Exercise :: Your task is to gather the lines below that hold the string "agent".

(Beginning of Records provided)

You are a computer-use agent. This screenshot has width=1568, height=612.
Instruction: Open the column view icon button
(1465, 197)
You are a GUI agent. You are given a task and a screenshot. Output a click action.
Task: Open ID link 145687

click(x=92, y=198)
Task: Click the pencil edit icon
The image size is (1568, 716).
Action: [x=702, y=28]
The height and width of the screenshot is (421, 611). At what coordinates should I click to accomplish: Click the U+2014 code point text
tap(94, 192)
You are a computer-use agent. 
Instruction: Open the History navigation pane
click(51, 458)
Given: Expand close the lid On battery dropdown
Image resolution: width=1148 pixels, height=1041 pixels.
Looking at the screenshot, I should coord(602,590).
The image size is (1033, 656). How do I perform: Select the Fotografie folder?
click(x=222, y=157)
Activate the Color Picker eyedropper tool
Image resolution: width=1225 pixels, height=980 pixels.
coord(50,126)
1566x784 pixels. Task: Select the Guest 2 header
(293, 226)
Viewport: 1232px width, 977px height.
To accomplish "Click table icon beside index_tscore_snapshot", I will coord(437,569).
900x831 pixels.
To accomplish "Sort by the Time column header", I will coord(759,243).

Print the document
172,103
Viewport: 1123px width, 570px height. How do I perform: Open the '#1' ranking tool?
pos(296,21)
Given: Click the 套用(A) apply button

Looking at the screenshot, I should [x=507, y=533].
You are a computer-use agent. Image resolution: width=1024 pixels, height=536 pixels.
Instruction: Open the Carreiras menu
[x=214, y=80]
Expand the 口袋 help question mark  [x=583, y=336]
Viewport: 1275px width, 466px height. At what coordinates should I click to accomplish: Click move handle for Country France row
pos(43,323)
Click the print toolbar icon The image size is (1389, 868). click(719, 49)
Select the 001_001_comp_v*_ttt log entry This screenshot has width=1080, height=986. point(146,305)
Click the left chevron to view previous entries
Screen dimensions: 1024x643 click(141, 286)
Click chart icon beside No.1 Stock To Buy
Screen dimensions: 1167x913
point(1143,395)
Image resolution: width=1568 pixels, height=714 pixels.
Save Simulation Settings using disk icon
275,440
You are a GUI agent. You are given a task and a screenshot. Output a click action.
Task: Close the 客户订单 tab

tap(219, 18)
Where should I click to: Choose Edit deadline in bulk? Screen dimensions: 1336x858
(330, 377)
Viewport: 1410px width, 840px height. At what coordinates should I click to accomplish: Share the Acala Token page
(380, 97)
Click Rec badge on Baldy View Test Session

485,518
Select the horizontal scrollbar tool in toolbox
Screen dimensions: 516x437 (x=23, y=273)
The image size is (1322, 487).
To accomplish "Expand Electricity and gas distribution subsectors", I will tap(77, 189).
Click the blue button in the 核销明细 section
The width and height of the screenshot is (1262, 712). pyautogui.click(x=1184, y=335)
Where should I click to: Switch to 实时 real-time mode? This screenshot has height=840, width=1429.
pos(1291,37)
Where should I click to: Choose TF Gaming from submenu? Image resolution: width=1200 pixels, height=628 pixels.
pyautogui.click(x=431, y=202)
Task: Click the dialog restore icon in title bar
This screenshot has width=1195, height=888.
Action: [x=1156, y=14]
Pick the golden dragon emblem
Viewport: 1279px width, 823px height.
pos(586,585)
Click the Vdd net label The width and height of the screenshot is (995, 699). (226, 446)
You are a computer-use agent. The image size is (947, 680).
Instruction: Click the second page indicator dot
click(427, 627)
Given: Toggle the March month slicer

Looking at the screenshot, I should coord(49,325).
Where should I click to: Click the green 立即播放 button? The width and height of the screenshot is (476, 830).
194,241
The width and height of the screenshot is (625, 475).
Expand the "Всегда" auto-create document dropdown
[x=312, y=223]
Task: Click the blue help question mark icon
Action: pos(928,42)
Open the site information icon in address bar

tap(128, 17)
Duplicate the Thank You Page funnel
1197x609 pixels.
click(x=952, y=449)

(End of Records provided)

Solution for this problem ::
You are a computer-use agent. This screenshot has width=1568, height=612.
You are a GUI agent. You are given a task and a screenshot. Output a click action.
You are a computer-use agent. 
You are a computer-use agent. Image resolution: width=1024 pixels, height=536 pixels.
You are a GUI agent. You are given a task and a screenshot. Output a click action.
You are a computer-use agent. The image size is (947, 680).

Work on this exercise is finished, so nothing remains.